> **TASK INSTRUCTIONS**
In the records below, find the line with "Given: Click the" and repeat exactly every line from it through the line with "Where should I". Pictures stay out.

> **GIVEN RECORDS**
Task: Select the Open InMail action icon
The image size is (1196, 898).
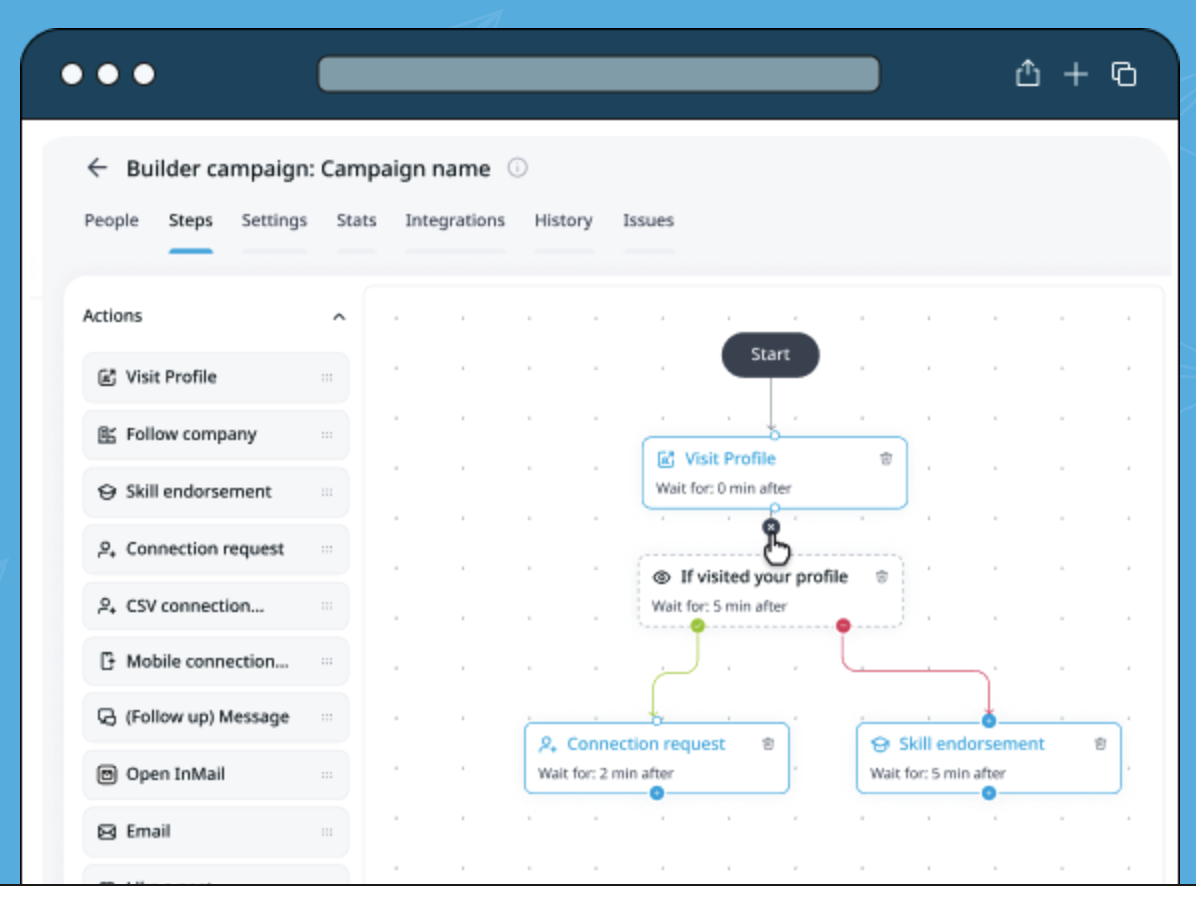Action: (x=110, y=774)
--
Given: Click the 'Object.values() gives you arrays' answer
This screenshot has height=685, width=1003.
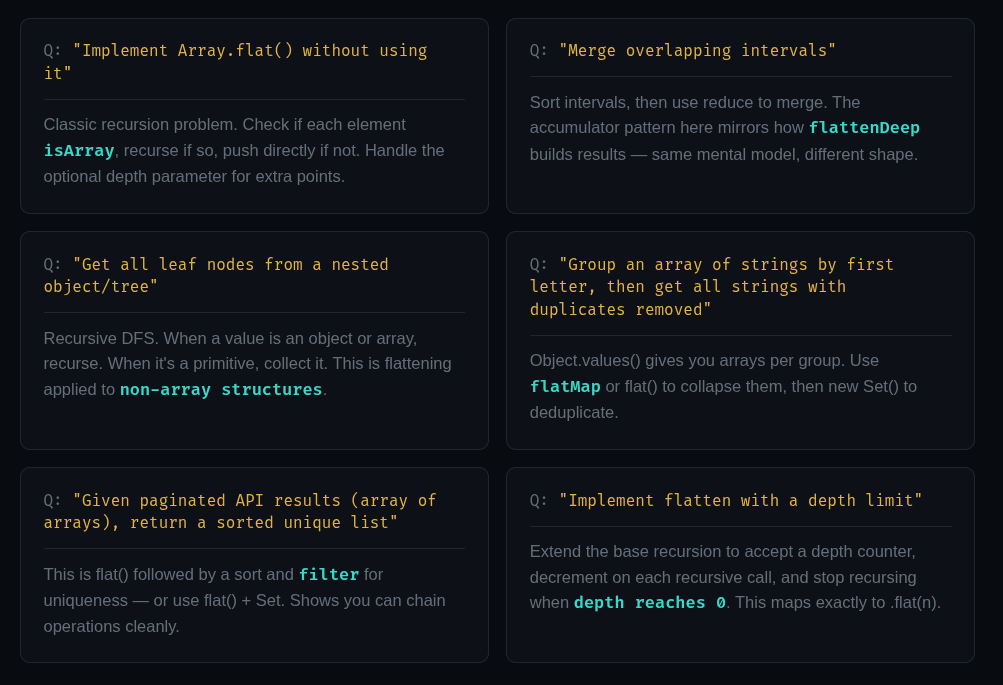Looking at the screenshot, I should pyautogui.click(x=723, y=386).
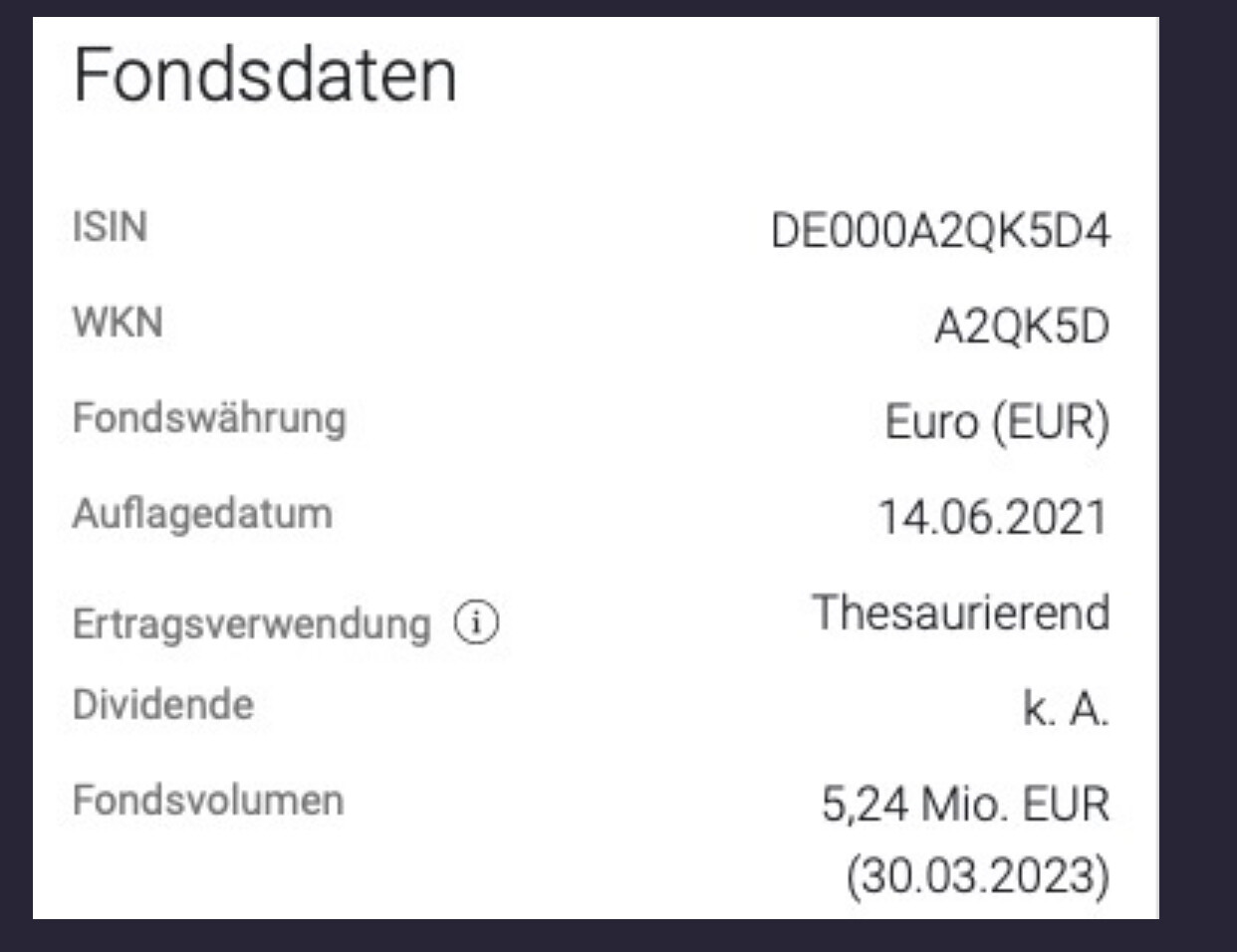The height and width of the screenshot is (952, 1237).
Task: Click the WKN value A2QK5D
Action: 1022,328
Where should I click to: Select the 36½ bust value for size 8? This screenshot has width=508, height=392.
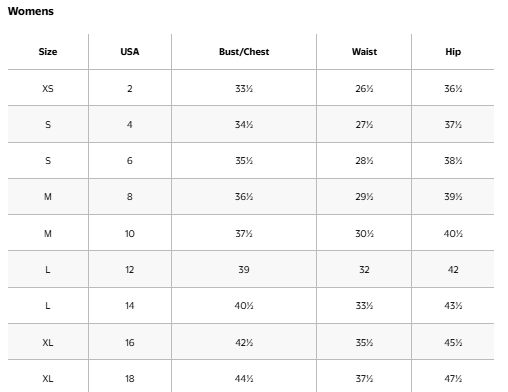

> **YOUR SOLUTION**
Given: Click the 'Object.values() gives you arrays' answer
This screenshot has height=685, width=1003.
Looking at the screenshot, I should pyautogui.click(x=723, y=386).
The height and width of the screenshot is (952, 1237).
Task: Click the WKN value A2QK5D
Action: 1022,328
Where should I click to: Select the 36½ bust value for size 8? This screenshot has width=508, height=392.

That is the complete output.